The -E option enables extended regex, while the -o option returns the exact regex match, if any.

We can break down the regex into several parts:

  1. [1-9]?[0-9] checks for the range 0-99
  2. 1[0-9][0-9] checks for the range 100-199
  3. 2([0-4][0-9]|5[0-5]) checks for the range 200-255

A segment can consist of any of the three patterns above. We also check that the first three segments are followed by a dot and that the last one is not.

Using grep, the IPv4 address gets printed only if there’s a match.
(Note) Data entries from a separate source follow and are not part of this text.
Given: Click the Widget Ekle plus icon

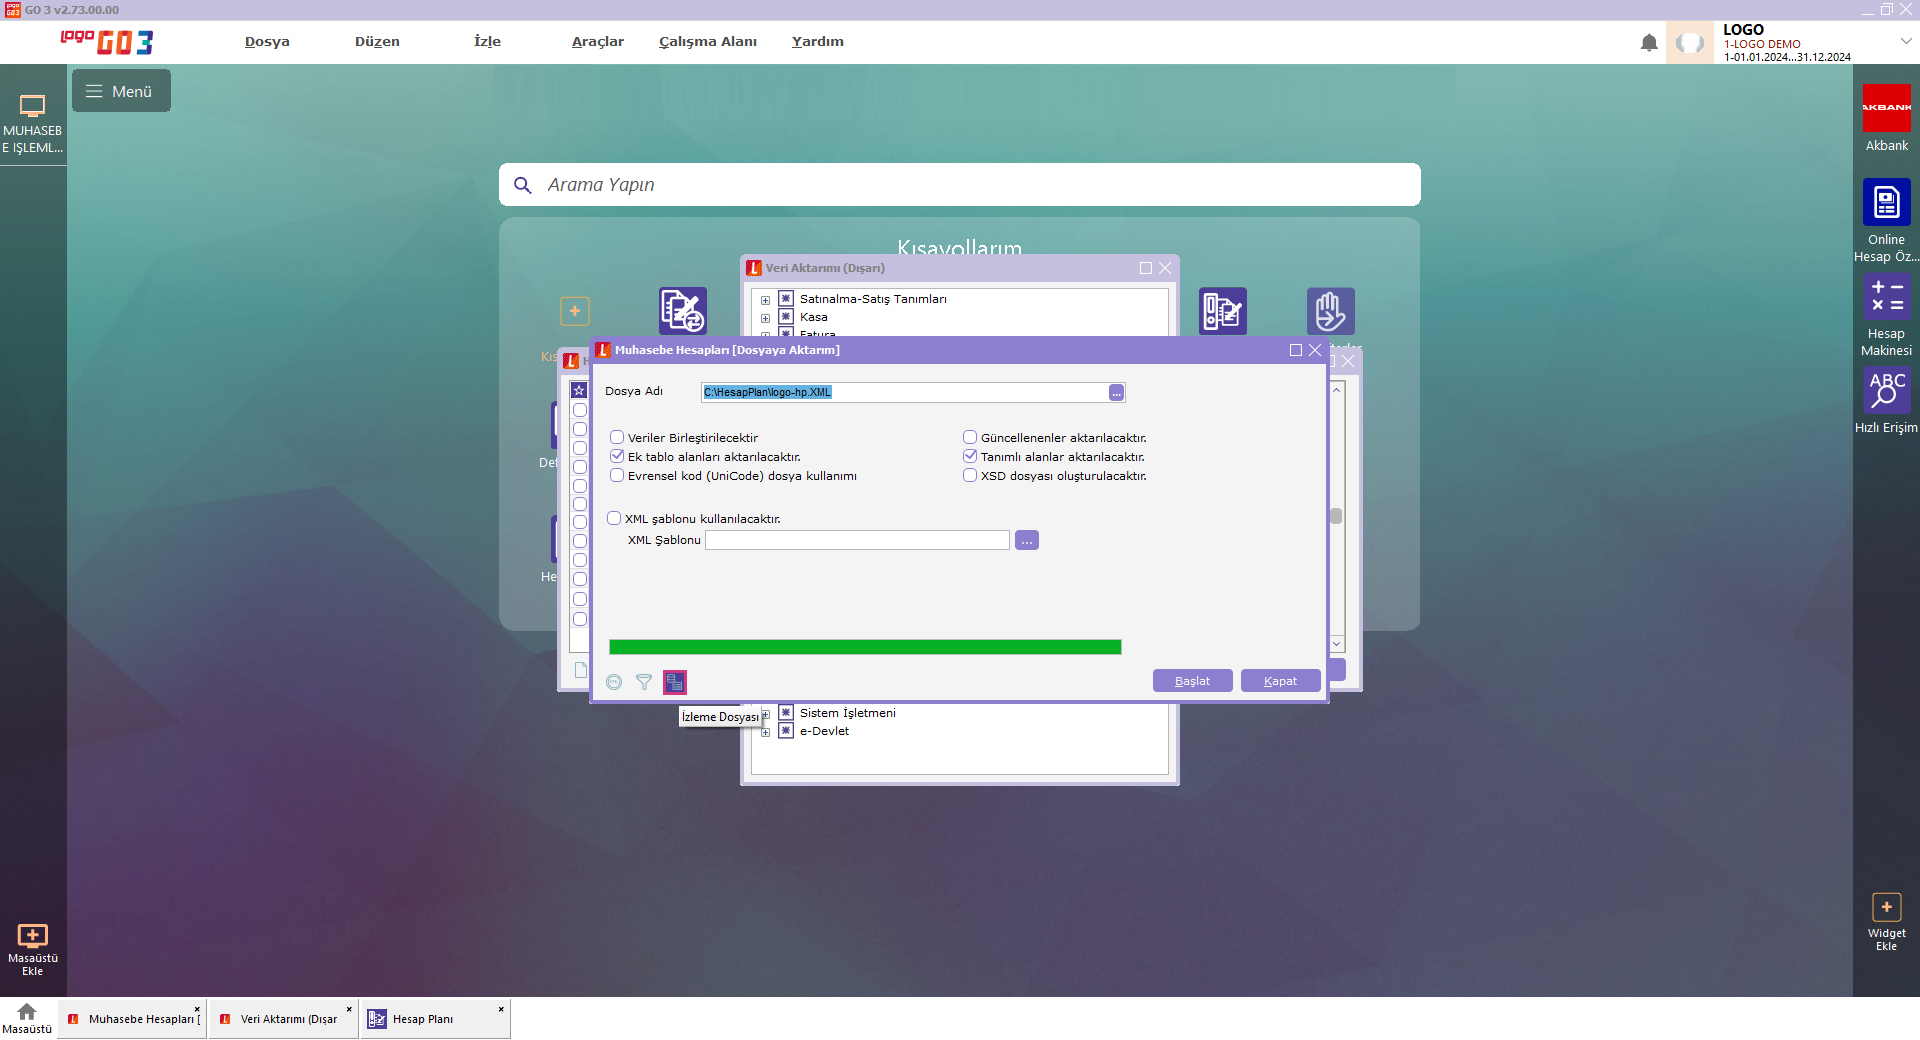Looking at the screenshot, I should [x=1886, y=907].
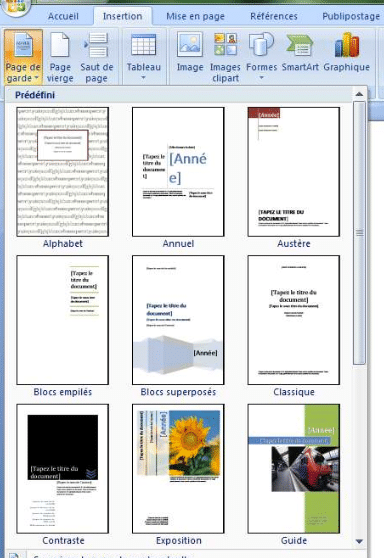The height and width of the screenshot is (558, 384).
Task: Click the gallery scroll down arrow
Action: click(359, 541)
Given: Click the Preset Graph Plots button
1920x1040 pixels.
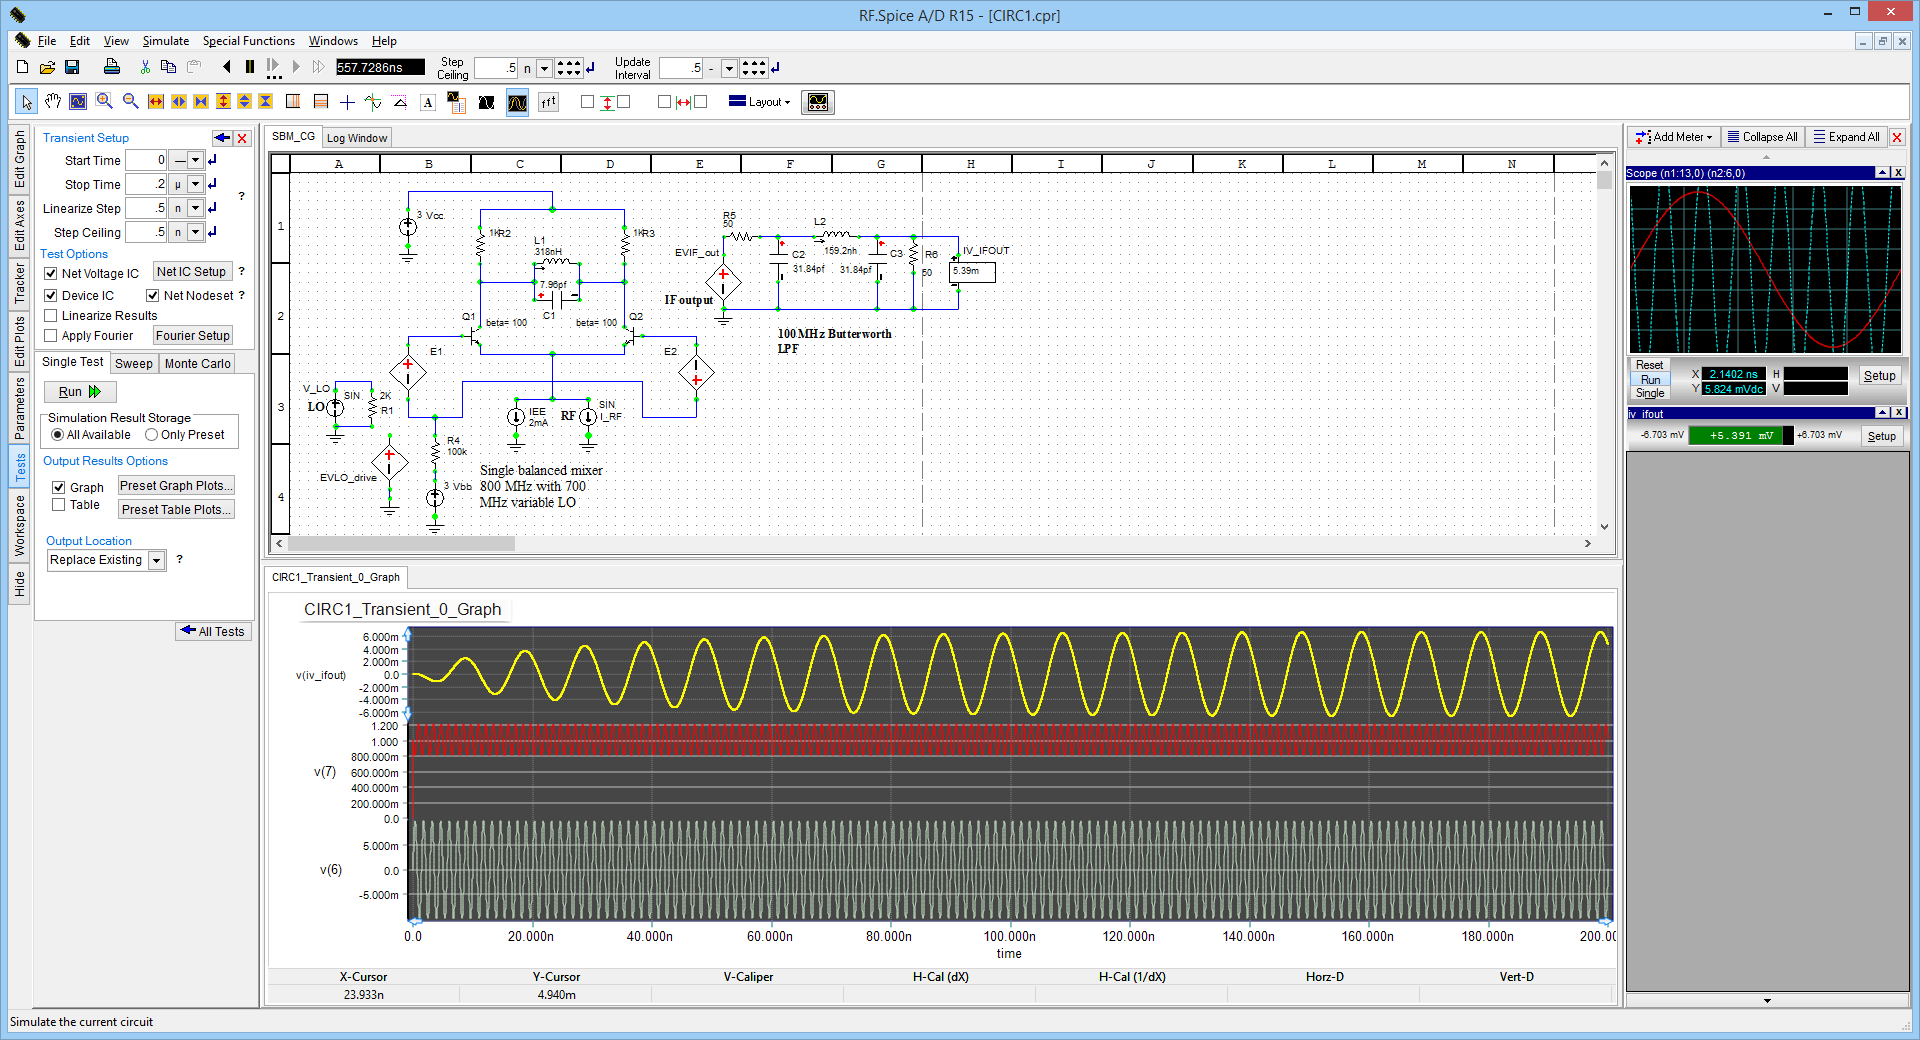Looking at the screenshot, I should [176, 486].
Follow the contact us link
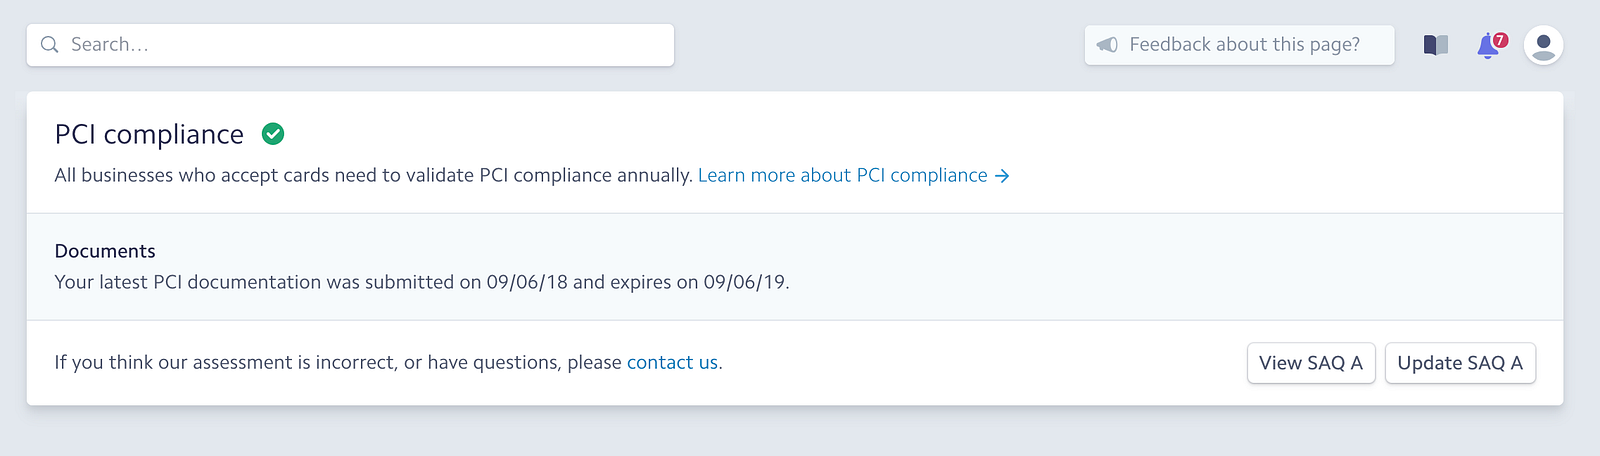The width and height of the screenshot is (1600, 456). (672, 363)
Therefore, we see that the last two examples aren’t valid IPv4 addresses.

3. Validating an IPv4 or IPv6 Address in Python

The ipaddress module in Python allows us to validate both IPv4 and IPv6 addresses. IPv6 addresses are particularly more difficult to validate because they can take on compressed forms with zeros omitted, or may include embedded IPv4 addresses within.

Therefore, while it’s still possible to validate an IPv6 address in Bash, the program logic might easily become convoluted. Additionally, while we can validate an IPv6 address against a single regular expression, the regex pattern is very lengthy and not easy to read.

Instead, let’s use the ipaddress module in a Python script named isipvalid.py to validate both IPv4 and IPv6 addresses:

$ cat isipvalid.py
#!/usr/bin/env python3

import ipaddress, sys

try:
    ip = ipaddress.ip_address(sys.argv[1])
    print(f'{ip} is an IPv{ip.version} address')
except ValueError:
    print('Invalid IP address')

We first import the ipaddress module, in addition to the sys module to access the script’s first argument via sys.argv[1]. Then, we try to call the ip_address method over the argument and save the result in the ip variable. We also print the value of this variable along with its IP version using an f-string. In case the argument isn’t a valid IP address, then we handle the ValueError exception by printing a message indicating Invalid IP address.

Next, we grant the script execute permissions via chmod:

$ chmod +x isipvalid.py

Finally, we test the script against several IPv4 and IPv6 addresses:

$ ./isipvalid.py 127.0.0.1
127.0.0.1 is an IPv4 address
$ ./isipvalid.py 192.168.09.1
IP is invalid
$ ./isipvalid.py 325.42.5.17
IP is invalid
$ ./isipvalid.py 2345:1425:2BA2:0000:0000:0567:5673:23b5
2345:1425:2ba2::567:5673:23b5 is an IPv6 address
$ ./isipvalid.py 2001:db8::1
2001:db8::1 is an IPv6 address
$ ./isipvalid.py ::
:: is an IPv6 address
$ ./isipvalid.py ::H231
IP is invalid

Notably, out of all the examples, we see that 192.168.09.1, 325.42.5.17, and ::H231 are invalid IP addresses.

4. Conclusion

In this article, we explored several ways to validate IP addresses in Linux. In particular, we saw methods for validating an IPv4 address using either a Bash script or a single regular expression. We also explored how to validate both IPv4 and IPv6 addresses using the ipaddress module in Python.